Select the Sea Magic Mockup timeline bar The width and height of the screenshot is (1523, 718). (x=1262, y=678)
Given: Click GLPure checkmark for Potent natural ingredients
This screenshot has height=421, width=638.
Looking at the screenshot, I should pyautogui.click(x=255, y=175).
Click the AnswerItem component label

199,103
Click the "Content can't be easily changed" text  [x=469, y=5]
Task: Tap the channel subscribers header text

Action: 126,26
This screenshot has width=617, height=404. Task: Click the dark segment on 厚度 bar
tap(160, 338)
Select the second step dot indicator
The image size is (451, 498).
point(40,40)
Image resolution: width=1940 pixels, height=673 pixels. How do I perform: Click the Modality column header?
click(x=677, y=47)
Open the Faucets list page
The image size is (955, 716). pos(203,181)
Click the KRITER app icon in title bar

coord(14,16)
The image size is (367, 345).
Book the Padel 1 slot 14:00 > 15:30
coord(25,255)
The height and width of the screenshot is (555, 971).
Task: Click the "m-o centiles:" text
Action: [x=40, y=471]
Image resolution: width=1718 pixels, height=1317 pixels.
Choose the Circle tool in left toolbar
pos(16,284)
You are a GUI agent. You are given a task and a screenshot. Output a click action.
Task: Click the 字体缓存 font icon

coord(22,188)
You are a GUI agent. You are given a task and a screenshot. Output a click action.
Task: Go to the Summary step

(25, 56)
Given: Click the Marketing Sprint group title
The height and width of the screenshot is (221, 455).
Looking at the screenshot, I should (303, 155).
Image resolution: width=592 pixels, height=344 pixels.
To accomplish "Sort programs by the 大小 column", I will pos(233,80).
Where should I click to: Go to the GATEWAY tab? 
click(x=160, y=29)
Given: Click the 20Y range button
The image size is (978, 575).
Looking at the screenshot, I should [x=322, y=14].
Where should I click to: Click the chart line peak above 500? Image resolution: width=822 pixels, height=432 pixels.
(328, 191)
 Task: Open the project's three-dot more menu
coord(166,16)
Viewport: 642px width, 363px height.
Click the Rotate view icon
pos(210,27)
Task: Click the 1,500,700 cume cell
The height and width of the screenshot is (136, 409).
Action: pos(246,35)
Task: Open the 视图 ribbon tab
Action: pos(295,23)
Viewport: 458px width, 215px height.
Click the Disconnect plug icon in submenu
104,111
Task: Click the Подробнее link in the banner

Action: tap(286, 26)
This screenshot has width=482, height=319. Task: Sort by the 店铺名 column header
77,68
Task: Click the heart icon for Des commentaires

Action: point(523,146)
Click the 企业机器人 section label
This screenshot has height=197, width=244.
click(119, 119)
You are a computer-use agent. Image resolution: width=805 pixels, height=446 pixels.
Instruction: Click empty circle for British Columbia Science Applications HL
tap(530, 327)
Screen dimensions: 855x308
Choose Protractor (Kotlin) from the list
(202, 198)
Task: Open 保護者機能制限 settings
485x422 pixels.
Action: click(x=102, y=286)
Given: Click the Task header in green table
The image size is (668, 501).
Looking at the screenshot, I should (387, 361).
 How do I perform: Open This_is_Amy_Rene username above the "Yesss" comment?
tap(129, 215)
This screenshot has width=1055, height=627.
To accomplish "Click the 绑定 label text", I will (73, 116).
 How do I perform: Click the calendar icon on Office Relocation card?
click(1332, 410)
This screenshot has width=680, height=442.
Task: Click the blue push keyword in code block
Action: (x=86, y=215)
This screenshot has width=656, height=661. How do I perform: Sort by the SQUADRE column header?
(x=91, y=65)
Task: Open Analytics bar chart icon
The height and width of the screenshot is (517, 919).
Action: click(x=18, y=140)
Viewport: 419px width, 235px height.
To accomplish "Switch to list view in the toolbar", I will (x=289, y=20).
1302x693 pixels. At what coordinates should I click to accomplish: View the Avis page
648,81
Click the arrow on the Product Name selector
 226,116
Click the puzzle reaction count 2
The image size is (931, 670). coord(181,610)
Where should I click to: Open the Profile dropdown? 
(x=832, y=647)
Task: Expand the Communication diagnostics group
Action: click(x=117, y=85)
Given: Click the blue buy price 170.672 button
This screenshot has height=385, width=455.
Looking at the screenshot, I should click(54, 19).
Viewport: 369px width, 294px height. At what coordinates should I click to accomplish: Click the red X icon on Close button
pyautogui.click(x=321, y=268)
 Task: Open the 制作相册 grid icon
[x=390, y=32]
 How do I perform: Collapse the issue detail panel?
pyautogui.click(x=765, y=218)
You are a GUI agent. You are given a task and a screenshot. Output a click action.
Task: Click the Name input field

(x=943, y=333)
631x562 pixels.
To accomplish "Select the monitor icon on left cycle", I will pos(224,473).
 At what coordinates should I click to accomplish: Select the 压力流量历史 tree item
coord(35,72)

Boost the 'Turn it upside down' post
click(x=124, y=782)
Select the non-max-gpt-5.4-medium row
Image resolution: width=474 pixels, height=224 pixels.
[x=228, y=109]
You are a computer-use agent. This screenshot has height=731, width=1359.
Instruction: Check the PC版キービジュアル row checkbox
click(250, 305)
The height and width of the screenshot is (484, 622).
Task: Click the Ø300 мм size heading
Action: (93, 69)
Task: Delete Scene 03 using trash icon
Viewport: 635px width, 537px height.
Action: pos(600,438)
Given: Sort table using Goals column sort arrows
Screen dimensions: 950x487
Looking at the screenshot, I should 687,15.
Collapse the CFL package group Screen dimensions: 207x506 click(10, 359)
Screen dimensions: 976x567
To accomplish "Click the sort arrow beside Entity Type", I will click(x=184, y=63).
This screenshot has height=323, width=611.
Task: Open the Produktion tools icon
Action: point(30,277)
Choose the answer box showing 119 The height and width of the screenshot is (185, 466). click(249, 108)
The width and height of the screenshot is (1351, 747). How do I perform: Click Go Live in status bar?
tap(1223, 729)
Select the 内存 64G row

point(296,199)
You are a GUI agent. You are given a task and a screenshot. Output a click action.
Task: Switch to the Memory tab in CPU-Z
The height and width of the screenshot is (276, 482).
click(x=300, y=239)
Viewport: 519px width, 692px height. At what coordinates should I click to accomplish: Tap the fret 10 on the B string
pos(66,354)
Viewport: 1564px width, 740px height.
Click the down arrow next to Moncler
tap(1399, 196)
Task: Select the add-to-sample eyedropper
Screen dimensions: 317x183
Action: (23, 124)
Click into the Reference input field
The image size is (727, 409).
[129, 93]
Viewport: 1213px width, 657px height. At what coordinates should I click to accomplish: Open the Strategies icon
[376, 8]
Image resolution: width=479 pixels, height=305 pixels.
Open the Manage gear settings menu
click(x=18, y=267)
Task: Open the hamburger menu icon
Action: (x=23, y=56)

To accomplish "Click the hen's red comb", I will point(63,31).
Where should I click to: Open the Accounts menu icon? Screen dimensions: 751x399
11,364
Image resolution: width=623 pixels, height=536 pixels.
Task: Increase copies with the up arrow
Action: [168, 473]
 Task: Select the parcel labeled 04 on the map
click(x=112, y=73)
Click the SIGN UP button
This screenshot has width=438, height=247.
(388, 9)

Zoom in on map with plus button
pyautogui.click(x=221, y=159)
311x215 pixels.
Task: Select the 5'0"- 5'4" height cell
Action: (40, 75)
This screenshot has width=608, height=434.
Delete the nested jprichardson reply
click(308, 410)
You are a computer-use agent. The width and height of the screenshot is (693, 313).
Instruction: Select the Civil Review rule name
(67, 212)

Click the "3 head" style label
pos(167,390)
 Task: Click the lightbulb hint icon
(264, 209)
****
What needs to be done
Show all lines in the entries above where the word "using" appears.

Result below
Task: Delete Scene 03 using trash icon
Given: Sort table using Goals column sort arrows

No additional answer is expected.